提起《逸周书》,当今学术界一般又叫它为《周书》 《周史记》 《书》 《周志》等,也有不少学者认为《逸周书》是《汲冢周书》。无论冠以何种名字,这本残缺不全、记录“周时诰、誓、命”记言的史书,是我国现存最古的史书之一。

《逸周书》,相传是孔子删定《尚书》后所剩,是《尚书·周书》的逸篇。汉代司马迁、郑玄、马融、蔡邕等人著作中曾有提起《周书》相关文字。而到了晋代,随着《汲冢周书》 的发现,社会民间开始流行《逸周书》的说法,有关学者在编著古书中也涉猎到《逸周书》之说。直到今日,关于《周书》 《逸周书》《汲冢周书》间的关系等在考古界、史学界和民俗界存在不同看法,出现了大量的有关学术文章和专著……

那么,《逸周书》 之说怎么来的?《周书》 与《逸周书》是不是一本书?《逸周书》与《汲冢周书》存在怎样的关系呢?

刍议一:《逸周书》书名来源之论

对于《逸周书》之说的来源问题,近代以来,在学术界存在不同看法。目前主要有两种说法:一是汉代以来有关史料中提及的《周书》 《周史记》 《书》《周志》等就是《逸周书》;二是《逸周书》之名来自晋代《汲冢周书》。

◆ **提取信息**

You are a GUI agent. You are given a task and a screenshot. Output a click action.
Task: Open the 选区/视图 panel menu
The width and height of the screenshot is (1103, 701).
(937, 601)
==
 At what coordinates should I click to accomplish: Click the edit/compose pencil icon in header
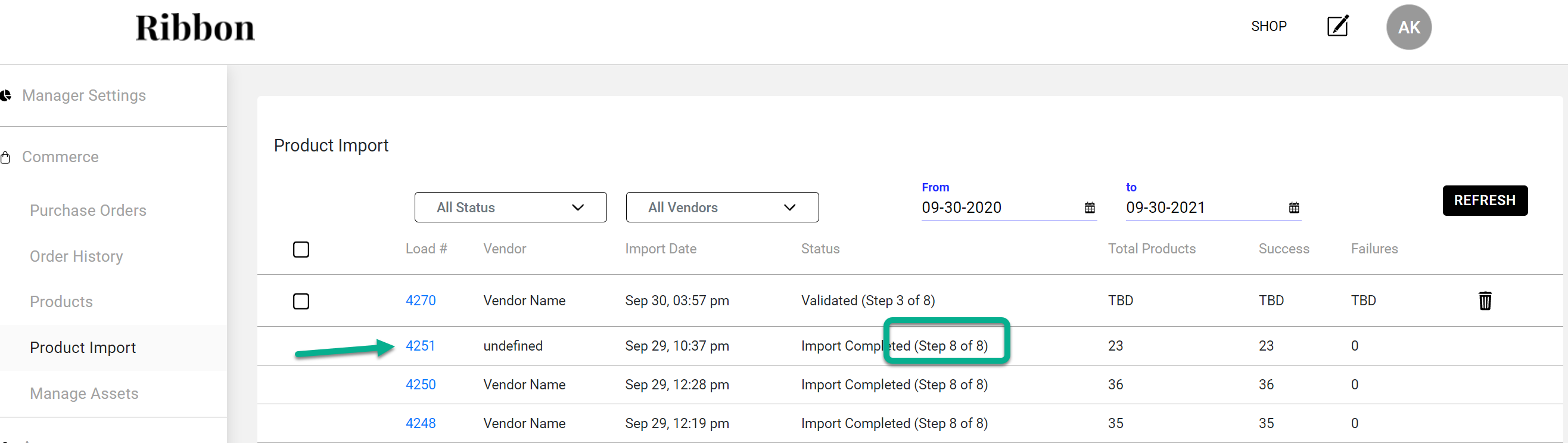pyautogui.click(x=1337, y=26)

◆ **任务要求**
[1] 请用两句话概括关于《逸周书》的这段原文。
[2] 请输出关于《逸周书》的这段原文中从“提起《逸周书》,当今学术界一般又叫它为《周书》 《周史记》 《书》”开始、一直到“那么,《逸周书》 之说怎么来的?《周书》 与《逸周书》是不是一本书?《逸周书》与《汲冢周书》存在怎样的关系呢?”为止的文字，一字不改。

◆ **参考答案**
[1] 《逸周书》又被称为《周书》《周史记》《书》《周志》等，也有学者认为它就是《汲冢周书》，是一本残缺不全、记录周时诰誓命的史书，也是我国现存最古的史书之一。关于其书名的来源，学术界目前主要有两种说法：一是汉代以来史料中提及的《周书》等就是《逸周书》，二是其名来自晋代的《汲冢周书》。

[2]
提起《逸周书》,当今学术界一般又叫它为《周书》 《周史记》 《书》 《周志》等,也有不少学者认为《逸周书》是《汲冢周书》。无论冠以何种名字,这本残缺不全、记录“周时诰、誓、命”记言的史书,是我国现存最古的史书之一。

《逸周书》,相传是孔子删定《尚书》后所剩,是《尚书·周书》的逸篇。汉代司马迁、郑玄、马融、蔡邕等人著作中曾有提起《周书》相关文字。而到了晋代,随着《汲冢周书》 的发现,社会民间开始流行《逸周书》的说法,有关学者在编著古书中也涉猎到《逸周书》之说。直到今日,关于《周书》 《逸周书》《汲冢周书》间的关系等在考古界、史学界和民俗界存在不同看法,出现了大量的有关学术文章和专著……

那么,《逸周书》 之说怎么来的?《周书》 与《逸周书》是不是一本书?《逸周书》与《汲冢周书》存在怎样的关系呢?